With argument(s): '(array(undefined, 1d, C), int64, array(bool, 1d, C))':
No match.
Work around, but verbose…
While I managed to work around the jit error by opening the List Comprehension into a explicit loop, I don’t like the verbosity:
@nb.njit()
def multimask_okcompile(search_arr:np.ndarray, bigarray:np.ndarray):
size_search = len(search_arr)
size_bigarray = len(bigarray)
arr_mask = np.empty((size_search, size_bigarray), dtype="bool")
for pos in range(size_search):
q = search_arr[pos]
arr_mask[pos,:] = (bigarray == q)
return arr_mask
… I would prefer a cleaner pythonic solution and insist on List Comprehension or similar (if possible in Numba or Numpy).
Any ideas?
I know that list comprehension of simple types works fine in Numba, but I’m not sure how to make List Comprehension work with NumPy arrays inside. I’m wondering:
- Do I need to add (the right) type hints ?

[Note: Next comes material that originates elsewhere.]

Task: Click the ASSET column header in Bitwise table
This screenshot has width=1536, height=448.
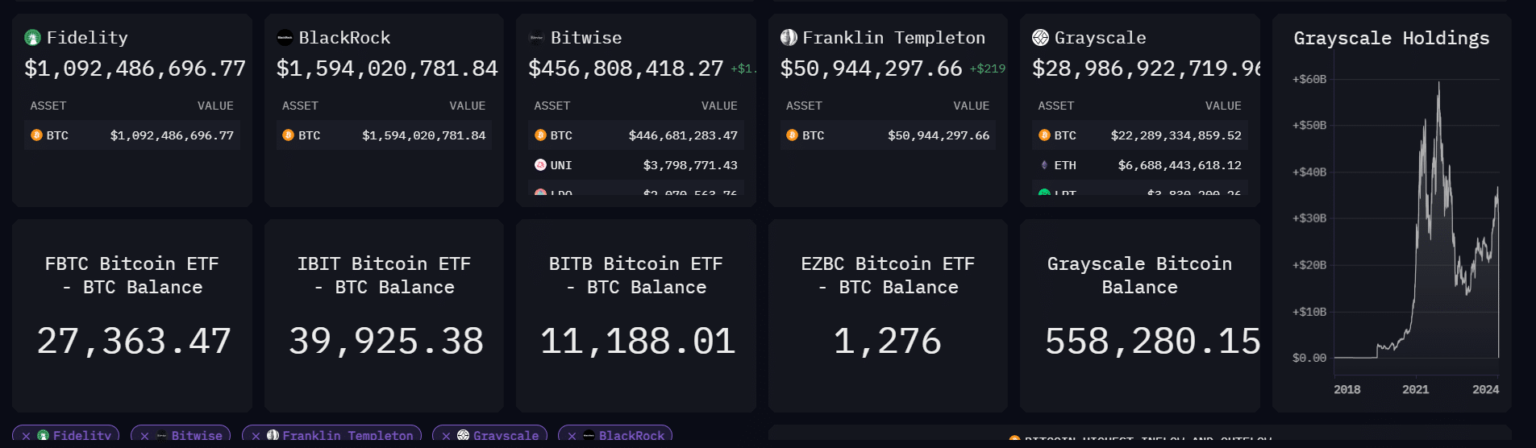Action: pos(552,106)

- Can TypedList be used somehow to avoid explicit loop?
- or maybe I need to overloading
np.array
or the built-in functionsetitem
in some way? (I have taken a look to Numba issue 4470 (“Can’t create a numpy array from a numpy array”) to overload “np.array” to receive arrays. Fine for me if something like this works while waiting for Numba support arrays inside list comprehension)
Any direction or help on this will be highly appreciated!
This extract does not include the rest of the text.